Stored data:

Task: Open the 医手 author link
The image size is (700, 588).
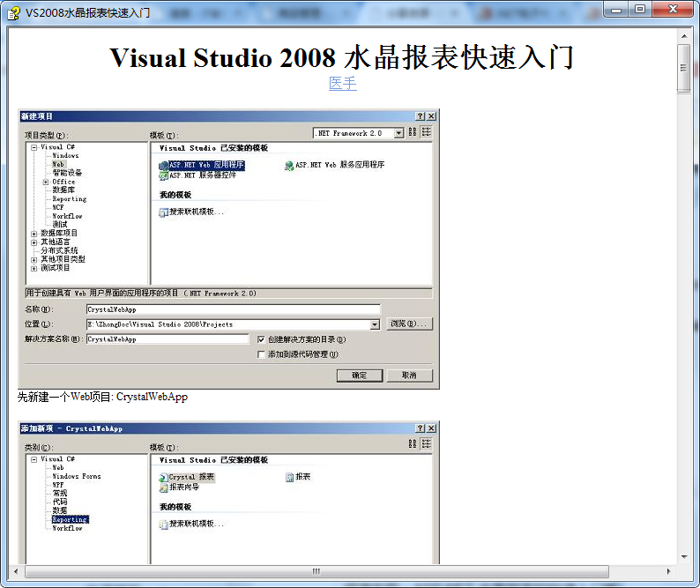Action: (x=343, y=84)
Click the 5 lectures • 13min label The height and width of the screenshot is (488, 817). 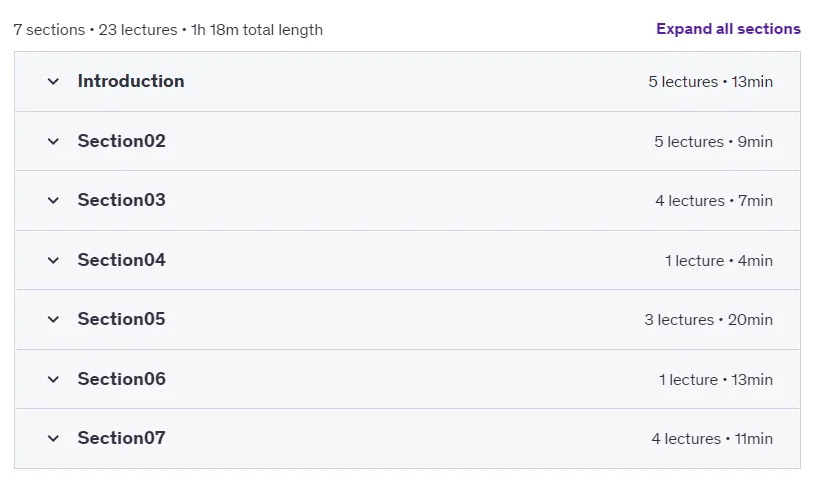[x=710, y=82]
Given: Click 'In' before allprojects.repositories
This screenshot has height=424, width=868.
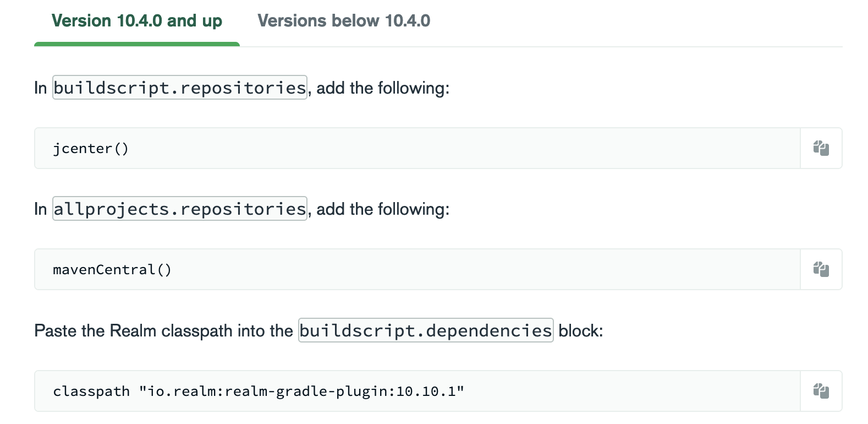Looking at the screenshot, I should [40, 209].

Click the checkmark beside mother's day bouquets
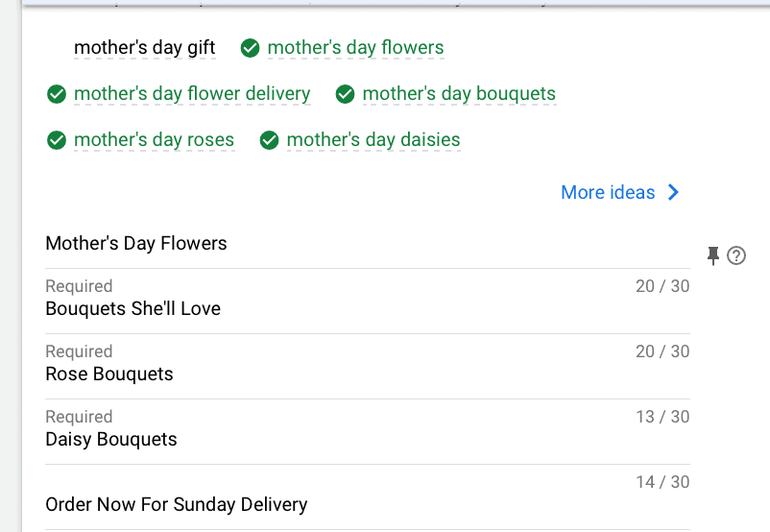click(x=346, y=94)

• Task directions: In the records above, find the line that contains "Given: Click 'In'", then write it out along with every line after it, exactly, through the last one. Leave the pictures out.

• Answer:
Given: Click 'In' before allprojects.repositories
This screenshot has height=424, width=868.
Looking at the screenshot, I should [40, 209].

Click the checkmark beside mother's day bouquets
click(x=346, y=94)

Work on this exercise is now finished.